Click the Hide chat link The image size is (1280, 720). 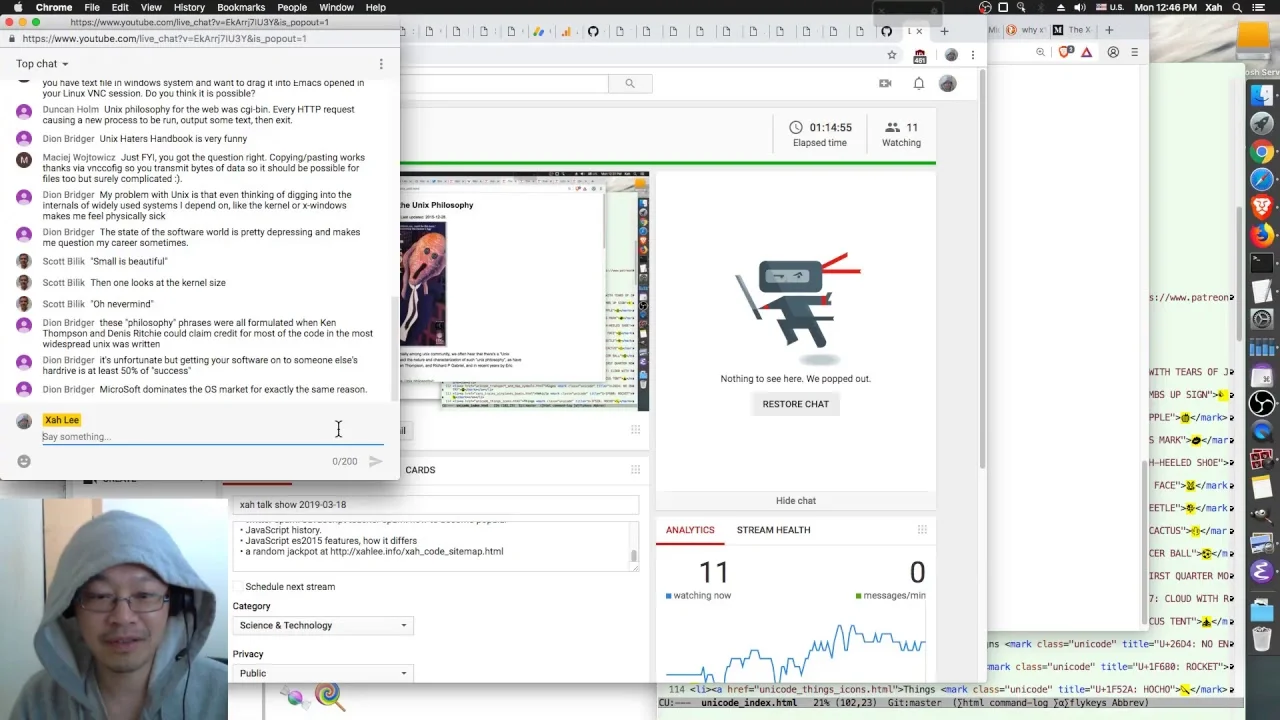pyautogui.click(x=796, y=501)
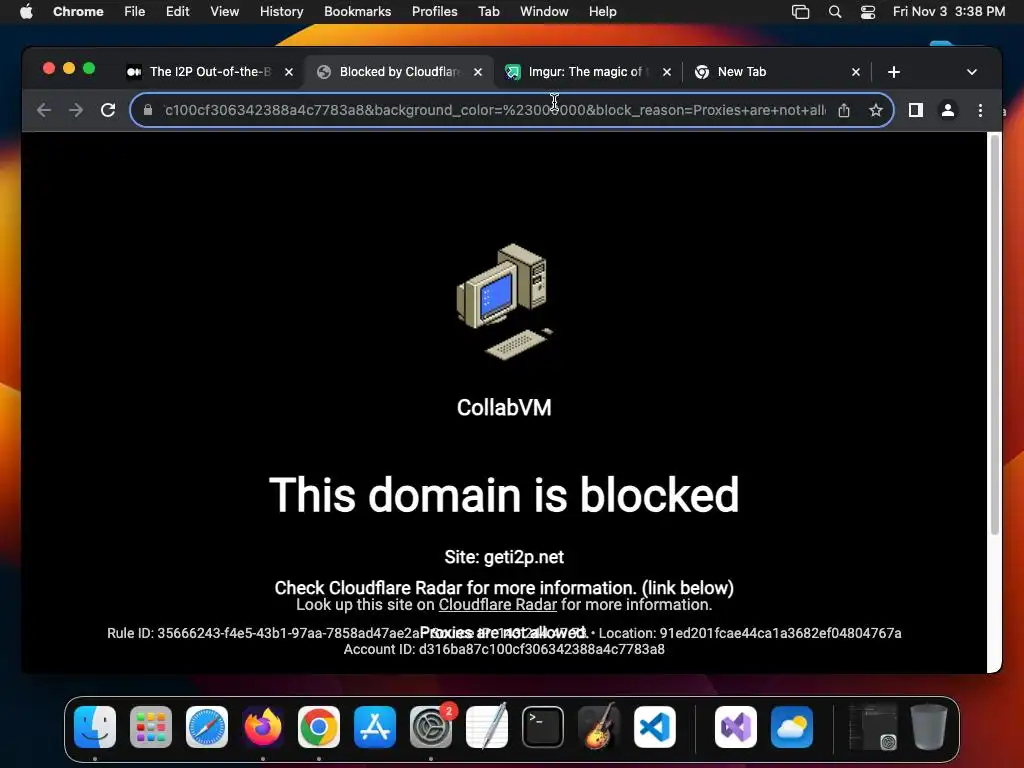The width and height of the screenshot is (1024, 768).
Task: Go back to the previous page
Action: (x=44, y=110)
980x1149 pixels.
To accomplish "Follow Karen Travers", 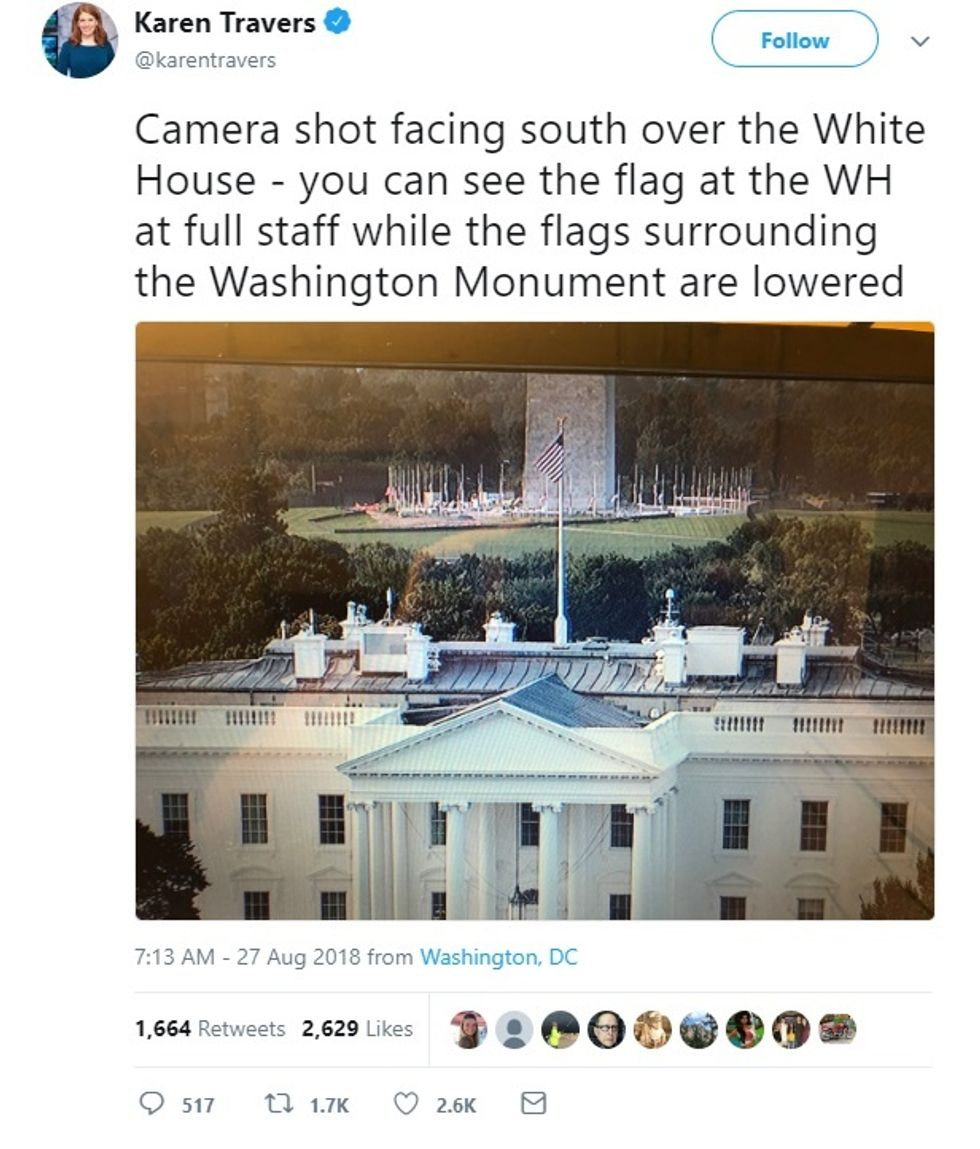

============

> **WORK TO COMPLETE**:
What is needed is an exact repeat of the lines from the one containing "980x1149 pixels." through the last line of the records above, both included, with pictures left out.

> **EXERCISE RESPONSE**:
980x1149 pixels.
To accomplish "Follow Karen Travers", 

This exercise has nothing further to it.